Ci sono interventi pubblici che richiedono molti anni, investimenti ingenti, e una efficiente macchina amministrativa. E’ il caso del programma per rimettere in sicurezza il nostro patrimonio abitativo. Un impegno doveroso e urgente, ma i cui frutti vedremo tra parecchio tempo, e soltanto se ci sarà una ferrea e tenace volontà politica. Per non parlare della capacità di cittadini e imprese di cooperare in modo virtuoso al risultato, invece di cercare di fregarsi a vicenda. Ci sono altri interventi, invece, che funzionano attraverso automatismi immediati, come quelli sul prelievo fiscale, con un effetto leva sull’economia rapido e – abbastanza – quantificabile. In altri casi – molto frequenti - ci si trova nel mezzo: non c’è una spinta pressante di opinione (o di qualche lobby potente), e non c’è un meccanismo affidabile per conseguire un determinato risultato. La riluttanza – per usare un eufemismo – dei nostri governanti a immettere maggiori risorse nell’indotto universitario nasce, probabilmente, dalla sensazione che si tratti di un’operazione dagli esiti – e dai canali – incerti. Di cui, cioè, non si conoscono bene gli obiettivi, e tanto meno come raggiungerli. Forse è questa la chiave per capire la pervicacia con cui i governi, di destra come di sinistra, hanno continuato a destinare così poca attenzione – e ancor meno quattrini – alla formazione del nostro capitale umano.

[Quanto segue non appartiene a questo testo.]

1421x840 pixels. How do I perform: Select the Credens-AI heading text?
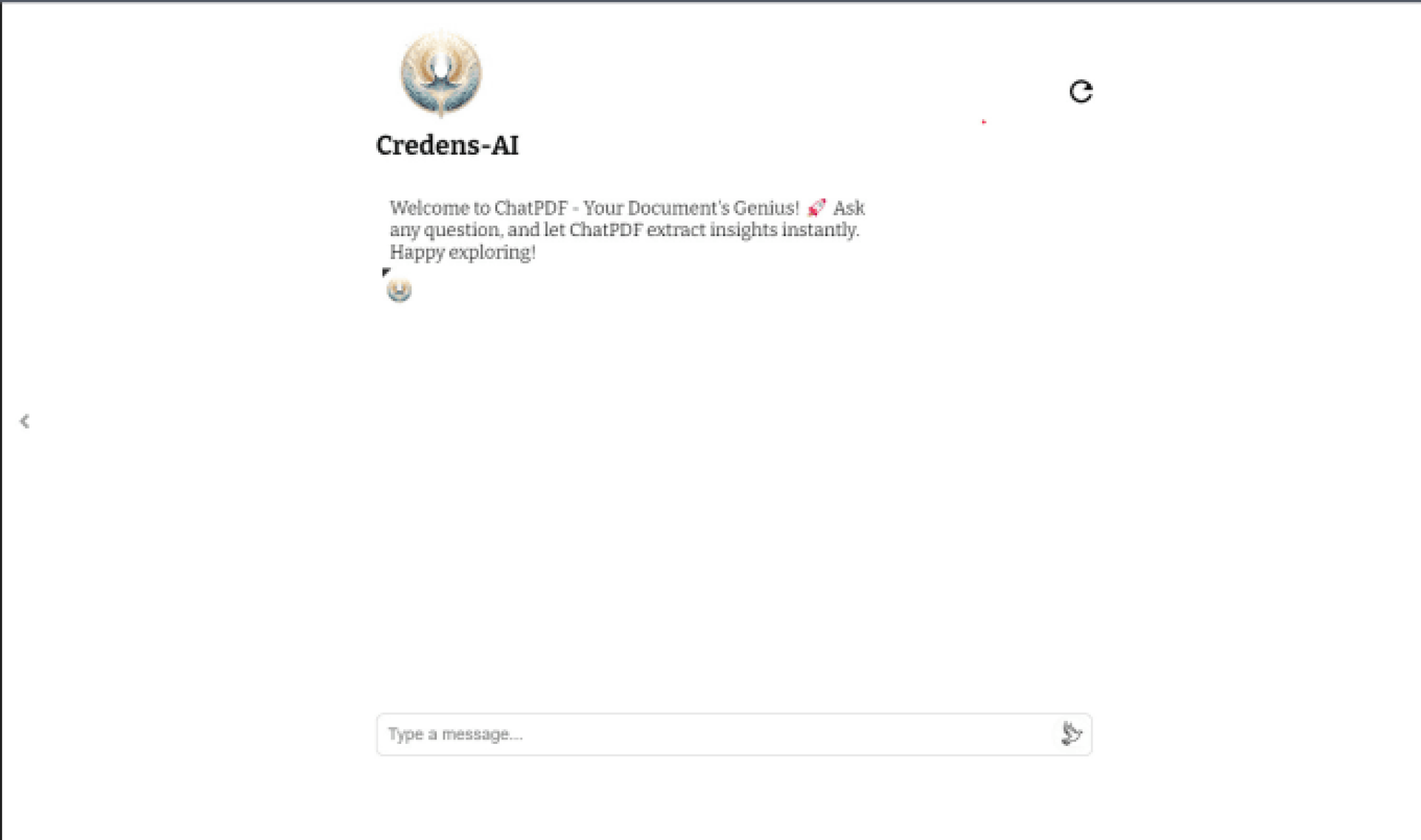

Per uscire da questa impasse, occorrerebbe, allora, individuare pochi, circoscritti programmi che abbiano un impatto ravvicinato e facilmente misurabile. Senza abbandonare la richiesta – legittima ma sempre disattesa – di un incremento dei flussi finanziari che adeguino o almeno avvicinino il sistema universitario italiano agli standard europei. Ma privilegiando, nell’immediato, un numero limitato di linee operative ad alta visibilità e rapida realizzabilità. Un esempio emblematico è rappresentato dalla didattica multimediale di qualità.

Da cinque anni, il panorama accademico internazionale è stato messo a soqquadro dalla proliferazione dei Mooc, i Massive Open Online Courses che aggregano, attualmente, la cifra iperbolica di oltre sessanta milioni di studenti. Tutti iscritti gratuitamente a corsi universitari offerti dai più prestigiosi atenei. Si tratta di una innovazione esplosiva, di cui ancora si fa fatica a intravedere gli esiti. La chiave del successo è nella qualità dei docenti e nel formato che viene incontro alle esigenze delle nuove generazioni digitali. Invece di essere percepita come un ripiego, la formazione via Mooc è vissuta come un’occasione per ottenere il meglio della cultura globale, con la flessibilità e la rapidità della rete. Ad oggi, l’erogazione dei Mooc fa capo, prevalentemente a poche grandi piattaforme Usa, come edX (Harvard & Mit) e Coursera. Ma, affidati a una regia pubblica consapevole e lungimirante, i Mooc potrebbero diventare, anche in Italia, uno straordinario strumento per migliorare – con investimenti estremamente esigui - l’insegnamento universitario e diffonderlo a platee molto più ampie. Consentendo, al tempo stesso, di dedicare maggiori energie all’attività di ricerca che, nelle nostre università, viene così spesso sacrificata agli adempimenti didattici o burocratici.

Per una volta, non partiamo da zero. Esistono alcune esperienze pilota, come il portale federica.eu, dell’Università di Napoli Federico II, oggi la principale piattaforma Mooc single-university in Europa. O come Pok, il provider Open Knowledge del Politecnico di Milano. Entrambe depositarie di know-how frutto di una decennale esperienza nel settore, e che potrebbero facilmente fungere da volano per rendere competitivo l’intero sistema paese su un fronte cruciale, e sempre più improcrastinabile. Certo, per questa ricetta della formazione digitale di alta qualità aperta a tutti, continua a mancare un ingrediente. La cosiddetta volontà politica. Se dovesse saltare fuori, batta un click.